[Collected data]
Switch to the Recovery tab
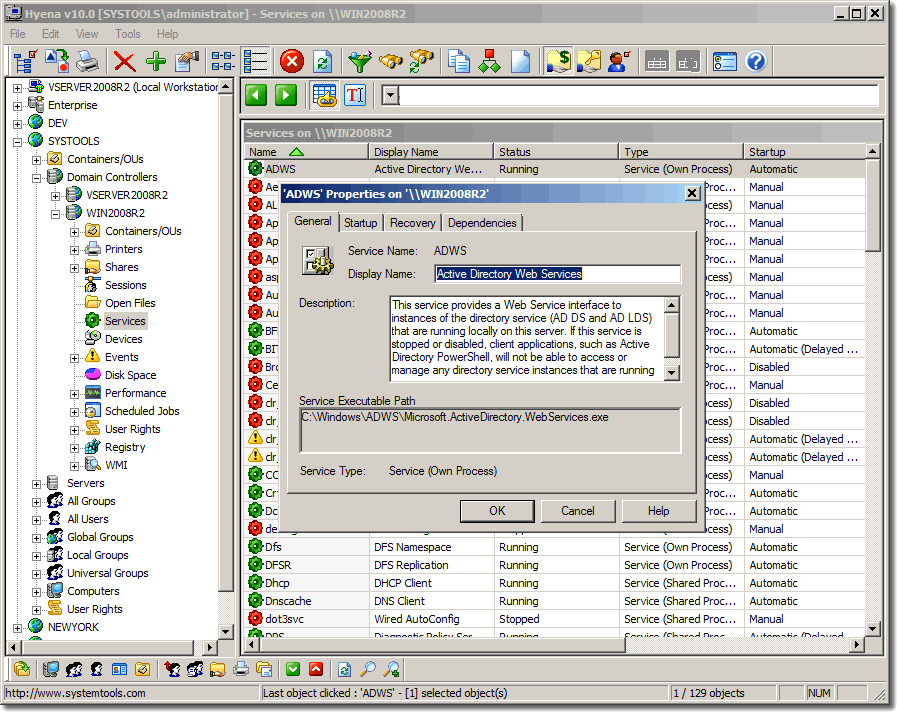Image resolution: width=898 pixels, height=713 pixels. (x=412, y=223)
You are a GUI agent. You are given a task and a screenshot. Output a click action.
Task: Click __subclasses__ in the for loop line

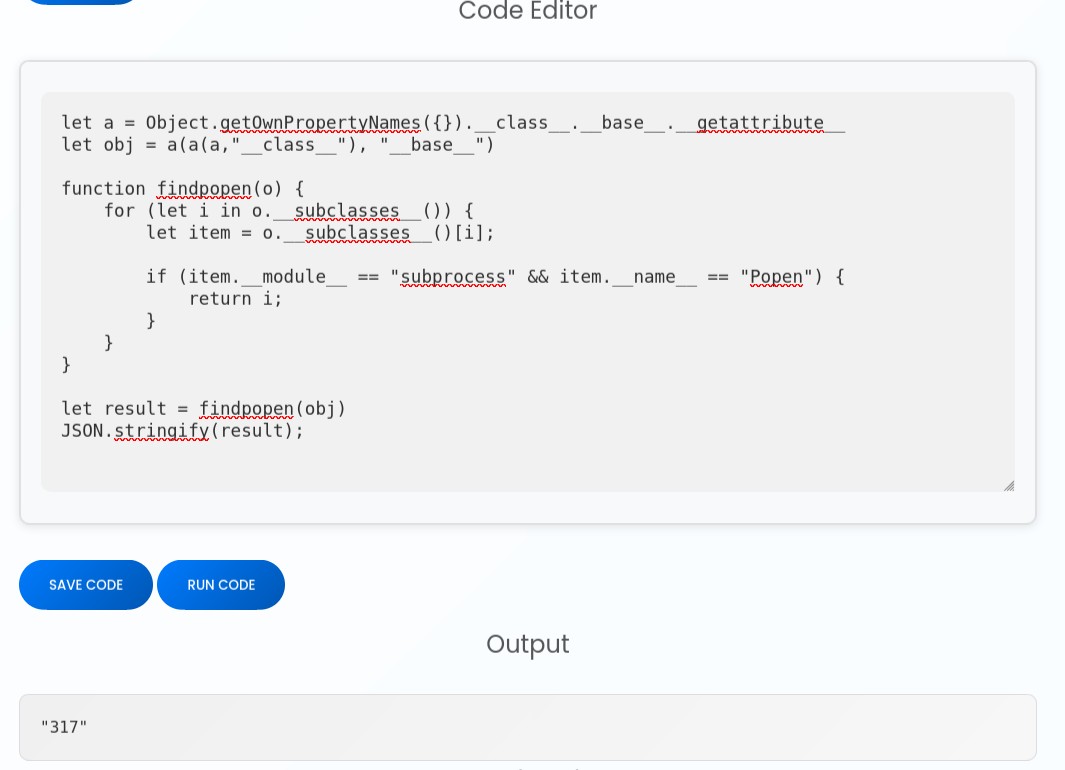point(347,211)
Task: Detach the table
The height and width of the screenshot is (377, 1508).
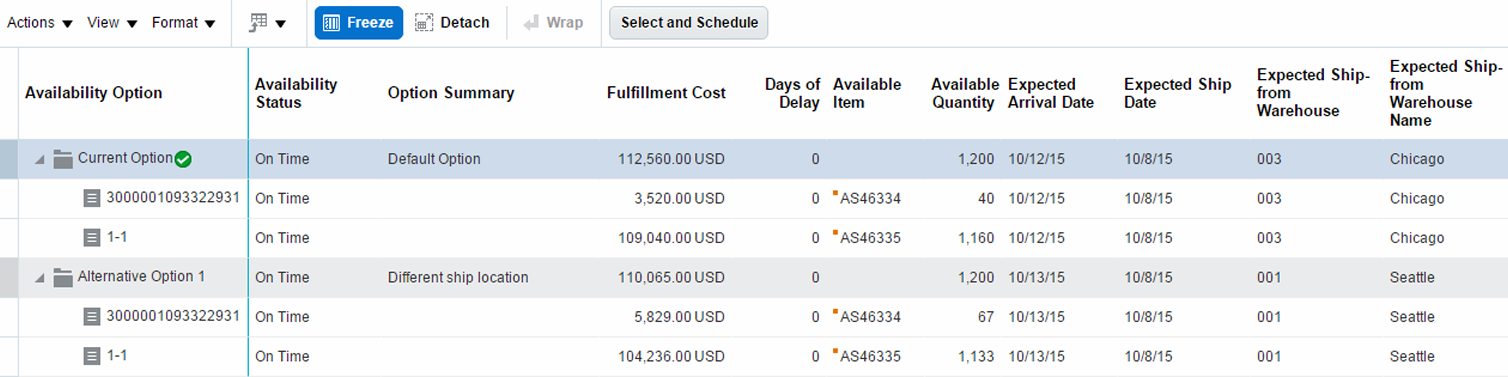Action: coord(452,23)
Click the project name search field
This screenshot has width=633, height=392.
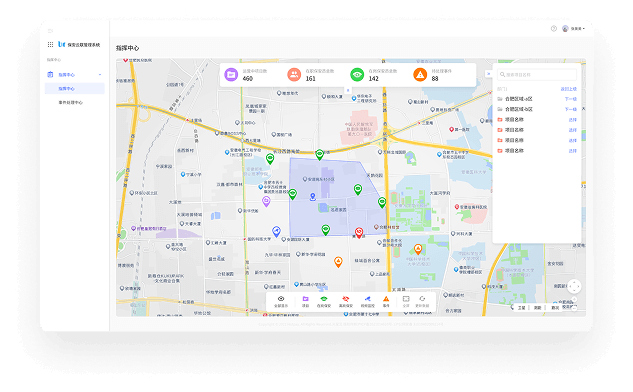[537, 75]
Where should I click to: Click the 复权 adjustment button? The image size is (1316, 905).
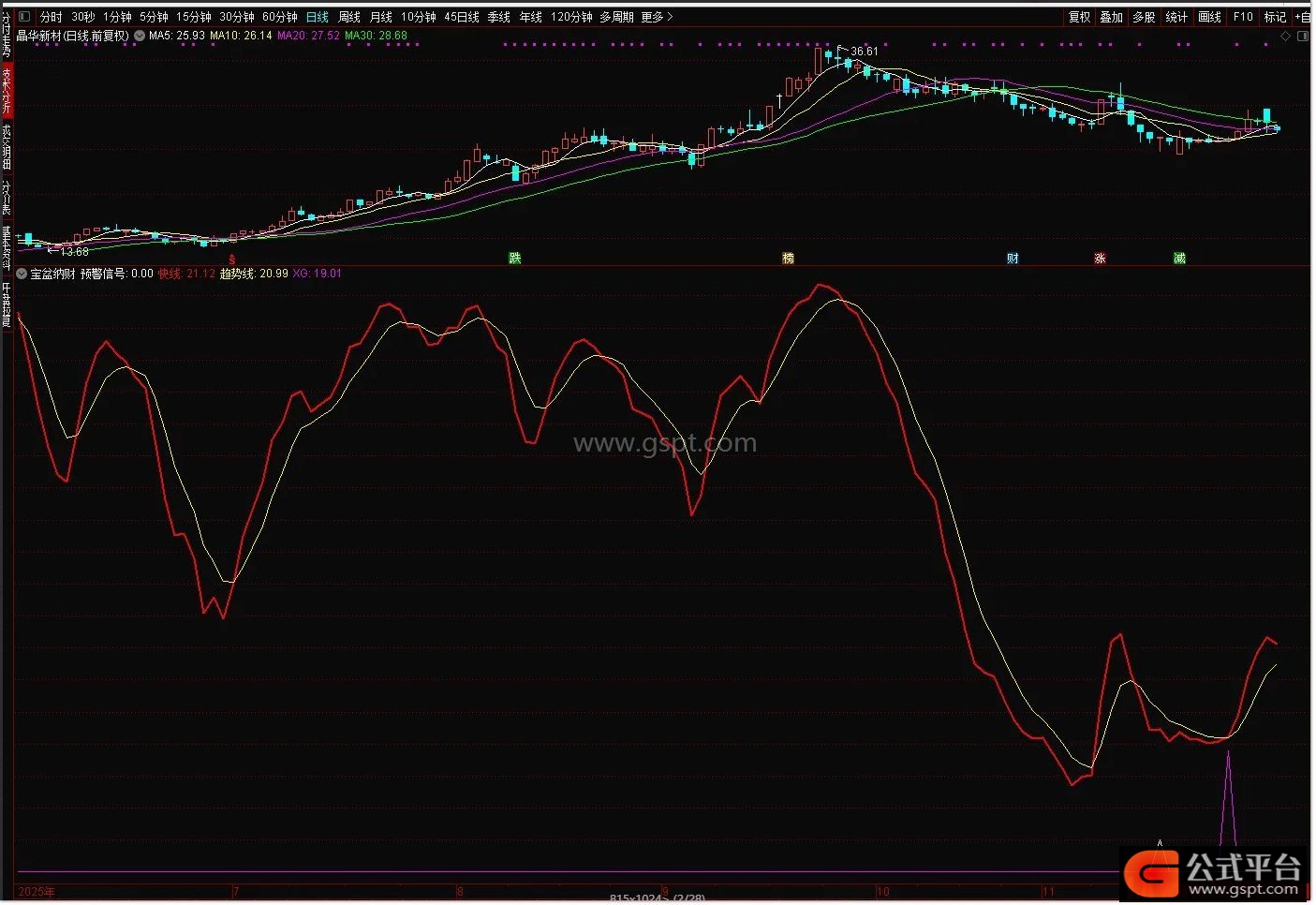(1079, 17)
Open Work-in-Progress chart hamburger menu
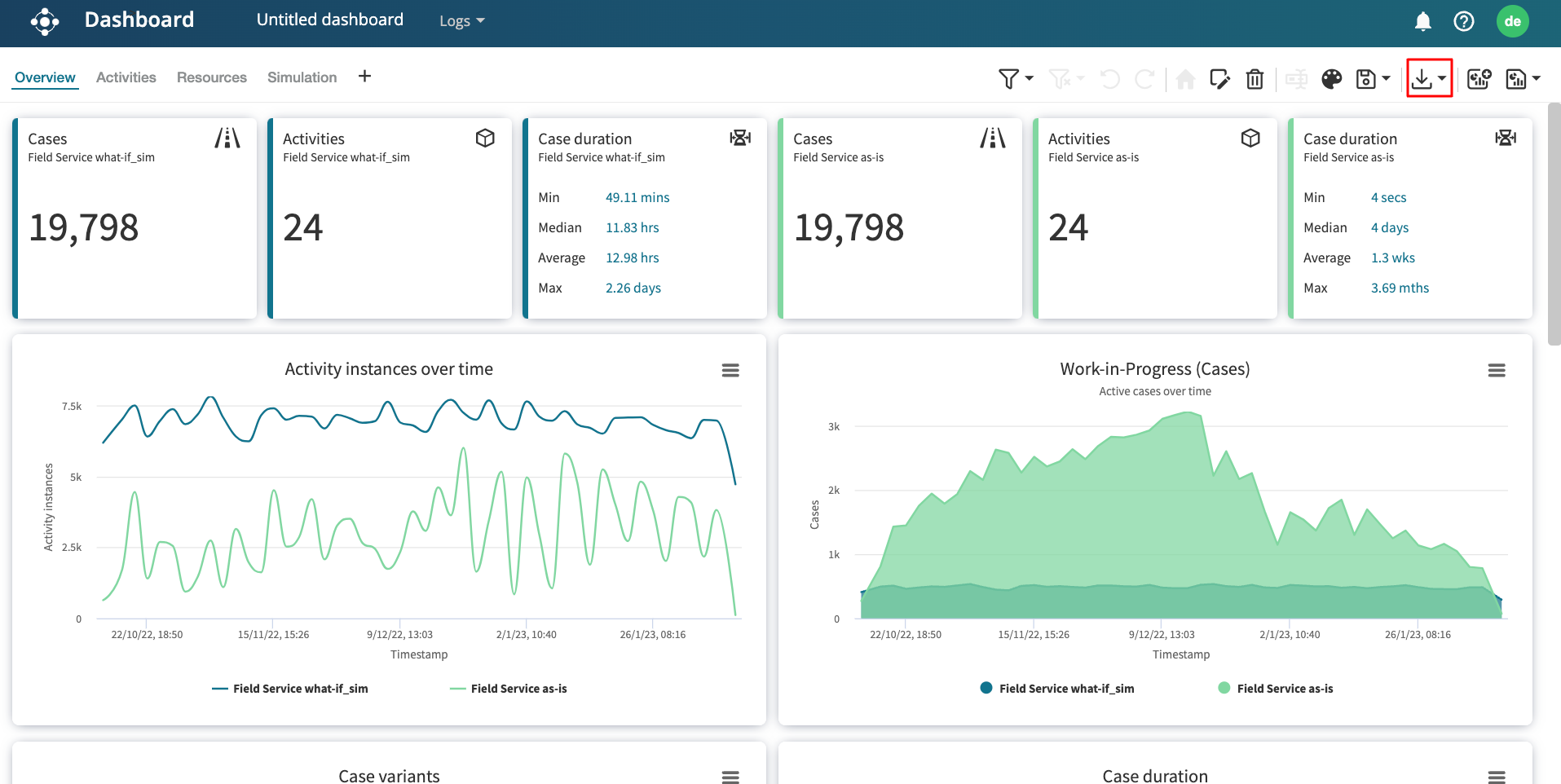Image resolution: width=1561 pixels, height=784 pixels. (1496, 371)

TO DO:
Repeat each record exactly as shown above, dropping all images.

EXERCISE RESULT:
Switch to the Recovery tab
Image resolution: width=898 pixels, height=713 pixels. (x=412, y=223)
You are a GUI agent. You are given a task and a screenshot. Output a click action.
Task: Click __subclasses__ in the for loop line

point(347,211)
Task: Detach the table
The height and width of the screenshot is (377, 1508).
Action: coord(452,23)
Click the project name search field
This screenshot has width=633, height=392.
[537, 75]
Where should I click to: Click the 复权 adjustment button? The image size is (1316, 905).
(1079, 17)
Open Work-in-Progress chart hamburger menu
Image resolution: width=1561 pixels, height=784 pixels. (1496, 371)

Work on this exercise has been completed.